# ASUS VG278H Antiglare-Folie entfernen



## sir-ill (26. November 2013)

Hallo Forum.

Habe neulich meine Game-Kiste transportiert. Dabei hat das Panel meines VG278H Schaden genommen. Es sind ein paar üble Kratzer vorhanden, jedoch ist zum Glück nur die Folie betroffen. Sind also keine Pixelfehler oder ähnliches vorhanden. Hat schon mal jemand von euch die Antiglare-Folie von einem Monitor entfernt? Habe gehört, dass die Farben besser würden, natürlich mit dem Nachteil, dass starke Reflexionen auftreten. Würde es trotzdem gerne wagen, denn die Kratzer stören ziemlich arg 

kann mir jemand weiter helfen?

Danke im Voraus

Gruss

sir-ill


----------



## Amigo (26. November 2013)

Sofern das simpel funktioniert und du es wagen willst würde ich mich nach einer neuen Folie umschauen!? Bevor wieder was passiert, denn man weiß ja nie!
Aber ich hab 0 Erfahrung mit dem Thema ansich...


----------



## sir-ill (27. November 2013)

naja simpel wird es wahrscheinlich nicht werden. müsste das panel ausbauen, um die folie zu entfernen. kein plan wie ich das anstellen soll


----------



## Painkiller (28. November 2013)

Ich persönlich würde das lassen.

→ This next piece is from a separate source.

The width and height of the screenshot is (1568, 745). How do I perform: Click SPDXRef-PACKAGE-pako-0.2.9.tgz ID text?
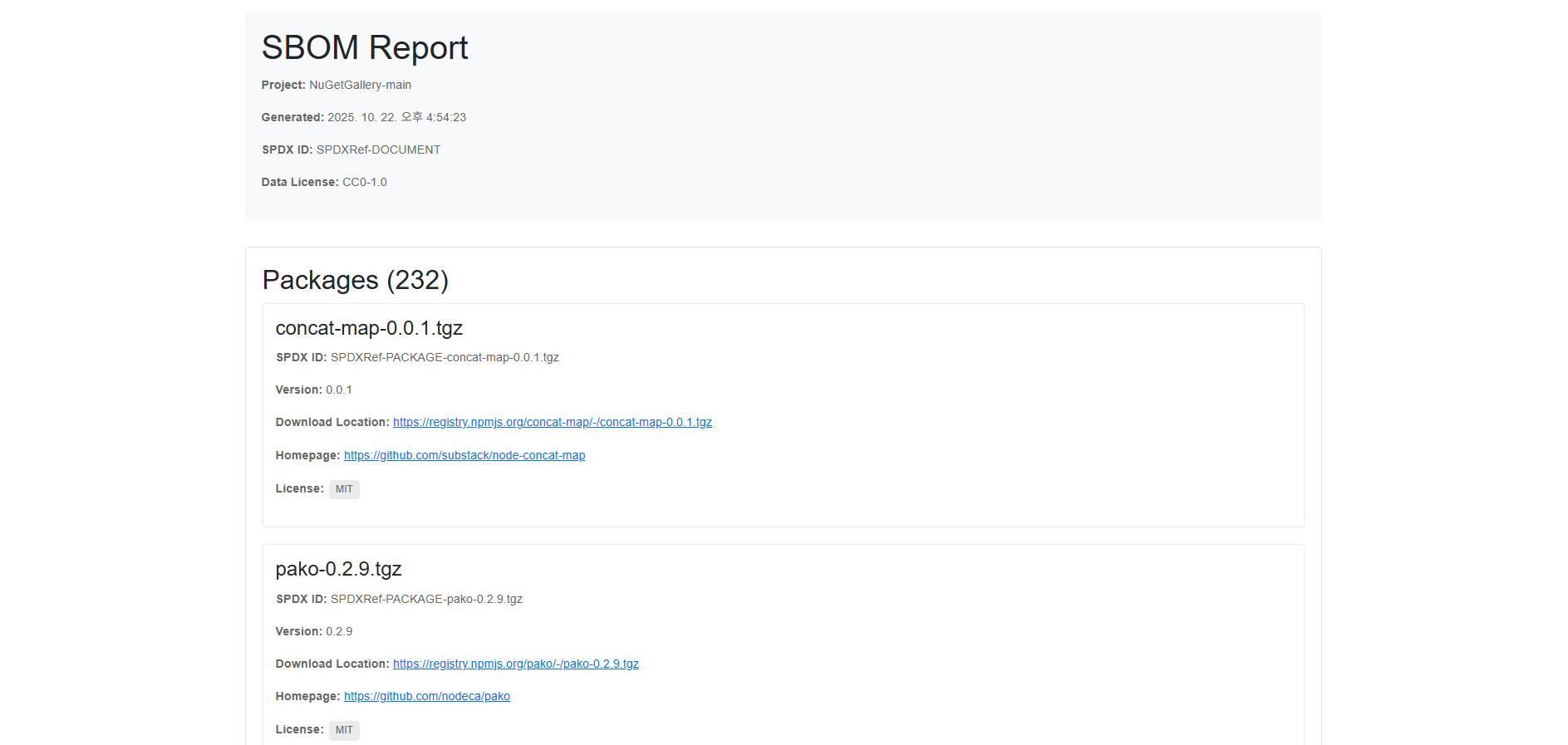(426, 599)
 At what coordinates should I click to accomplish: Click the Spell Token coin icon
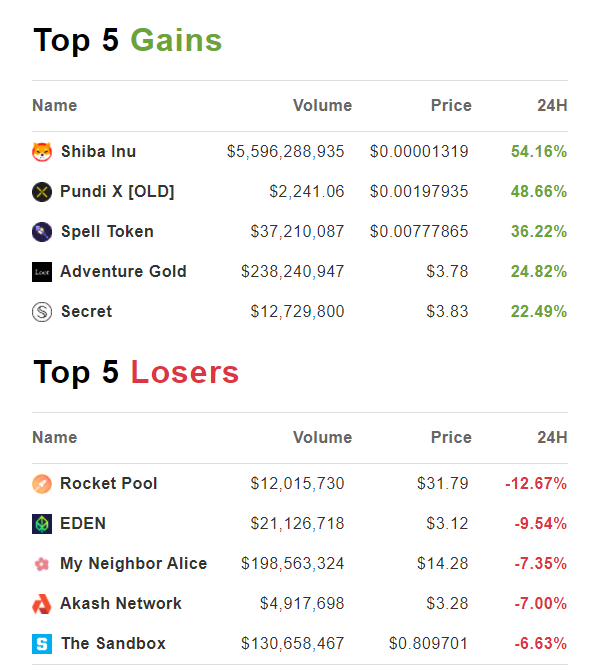tap(41, 232)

Die Folie wirst du so einfach nicht runter bekommen. 

Es gab damals schon eine Anfrage: 
http://extreme.pcgameshardware.de/monitore/295531-ips-panel-kristalleffekt-beheben.html#post5683220

Ob das bei deinem Monitor auch ohne Probleme funktioniert, weiß ich halt nicht.


----------